Given information START

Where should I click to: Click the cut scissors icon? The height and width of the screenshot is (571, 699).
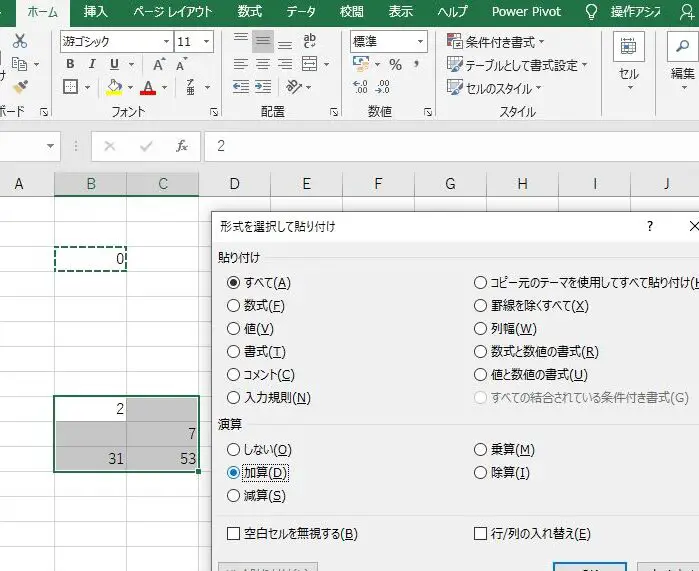(x=20, y=41)
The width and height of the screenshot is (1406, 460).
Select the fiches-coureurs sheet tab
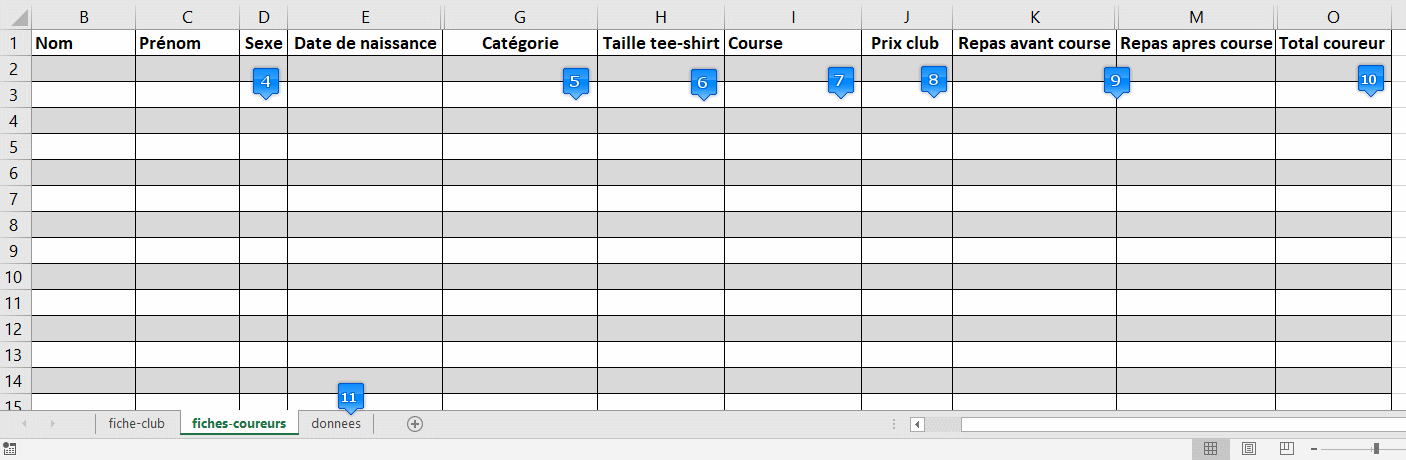click(x=239, y=424)
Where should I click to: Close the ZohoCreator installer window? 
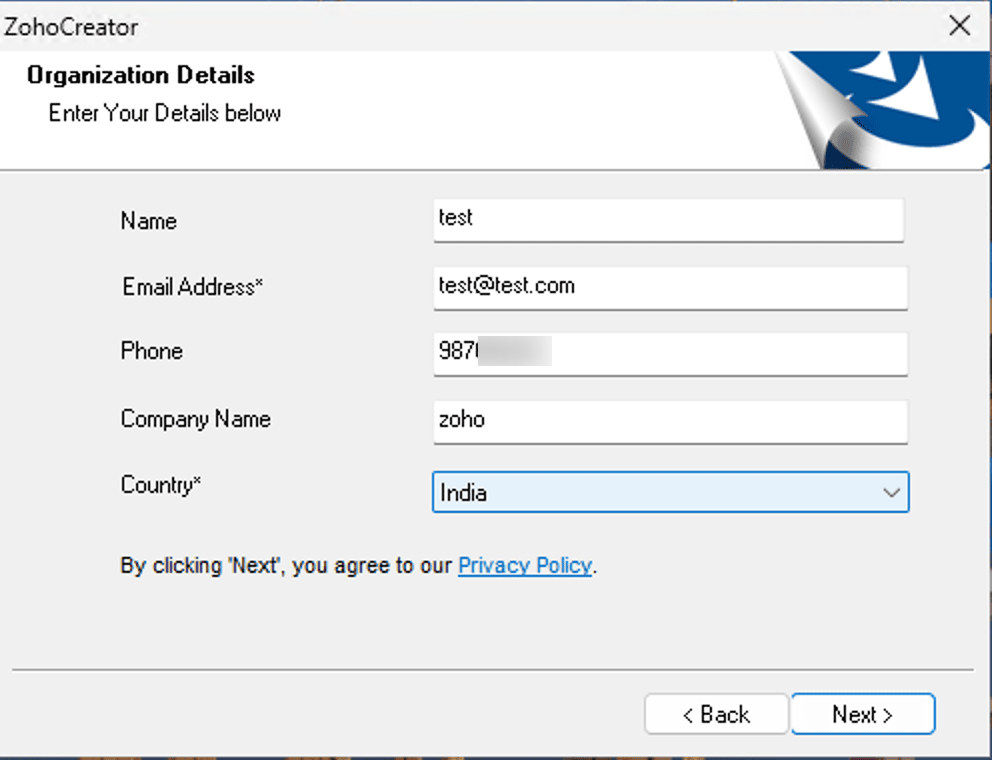[x=959, y=26]
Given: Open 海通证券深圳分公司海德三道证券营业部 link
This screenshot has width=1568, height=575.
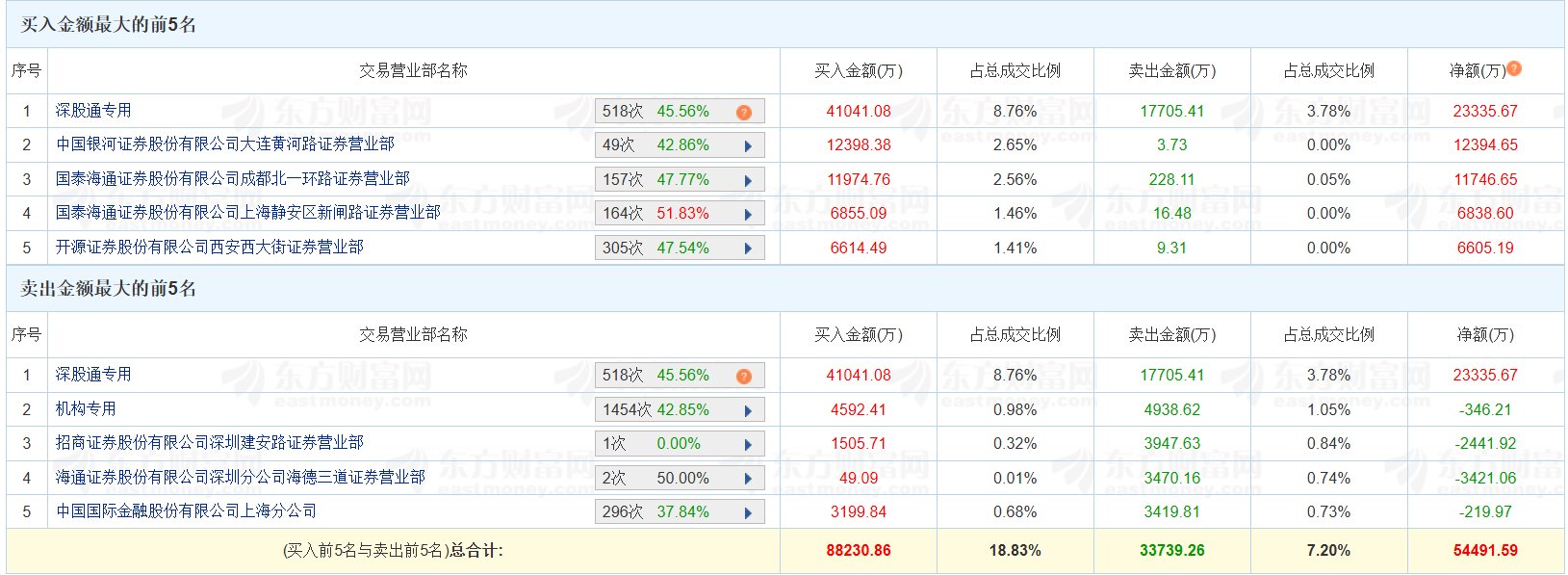Looking at the screenshot, I should pos(240,477).
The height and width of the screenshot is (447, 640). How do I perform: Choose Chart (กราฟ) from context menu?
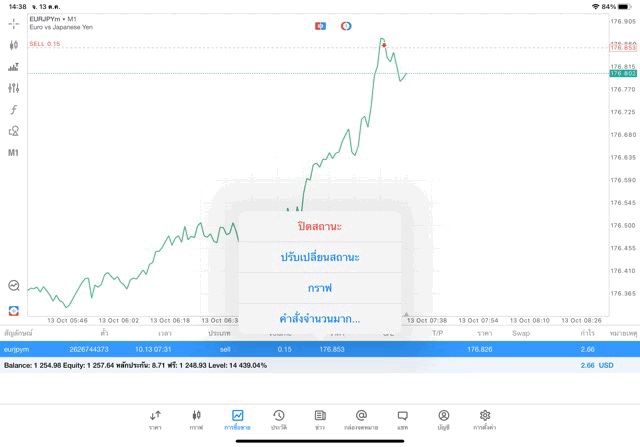(320, 288)
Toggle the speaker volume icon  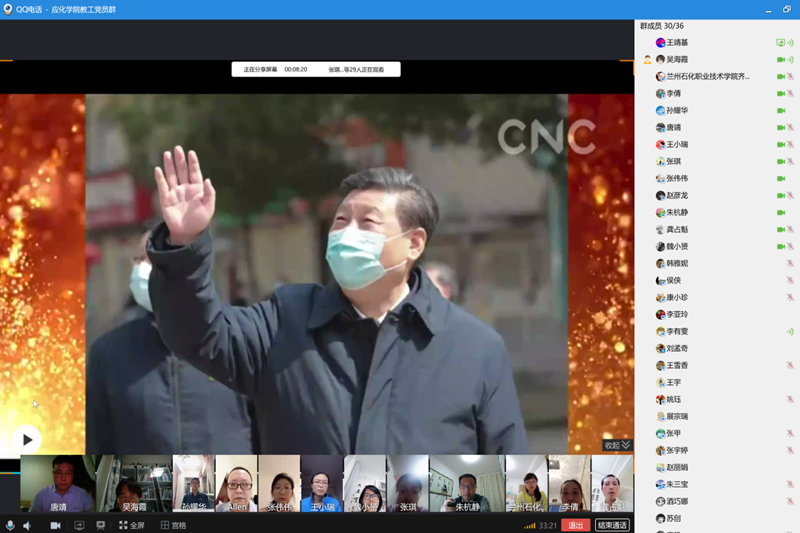point(28,525)
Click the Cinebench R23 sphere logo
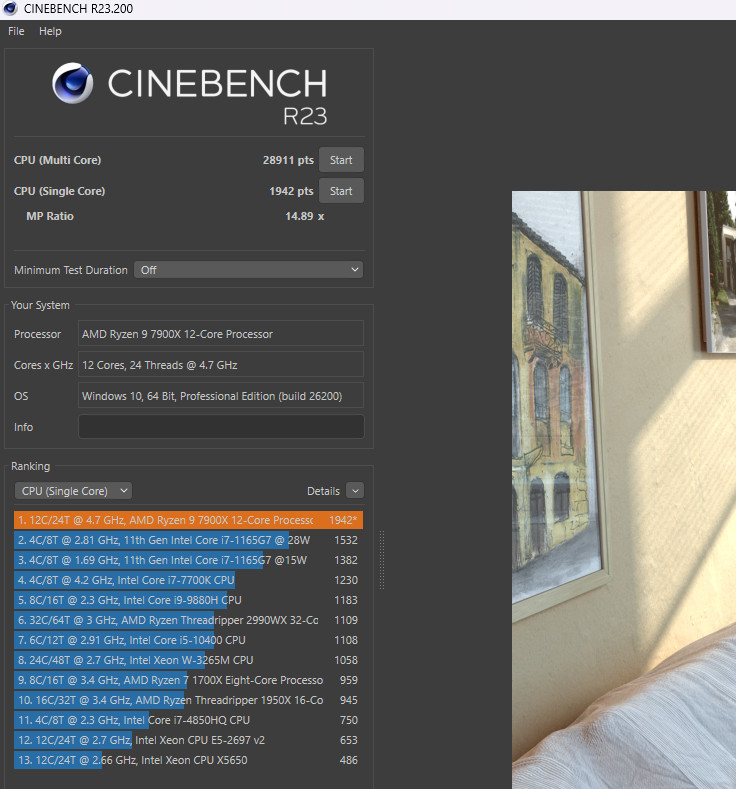This screenshot has height=789, width=736. [73, 86]
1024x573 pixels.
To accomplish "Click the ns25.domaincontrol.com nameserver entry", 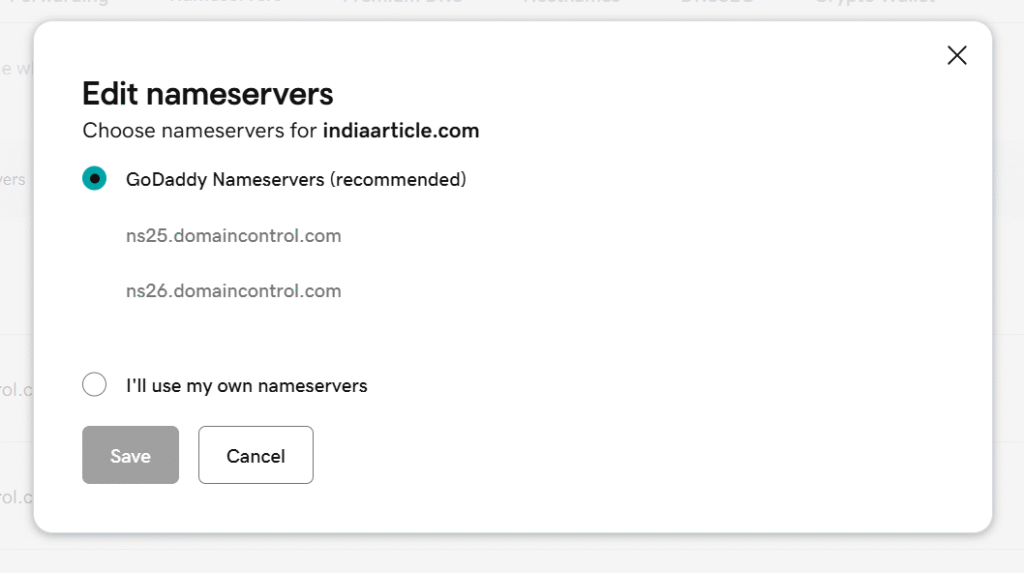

Given information END

Exercise goal –
Restate word for word the lines from the line with "1024x573 pixels." to the last line of the records above, inclusive, and omit every picture.

Response area –
1024x573 pixels.
To accomplish "Click the ns25.domaincontrol.com nameserver entry", 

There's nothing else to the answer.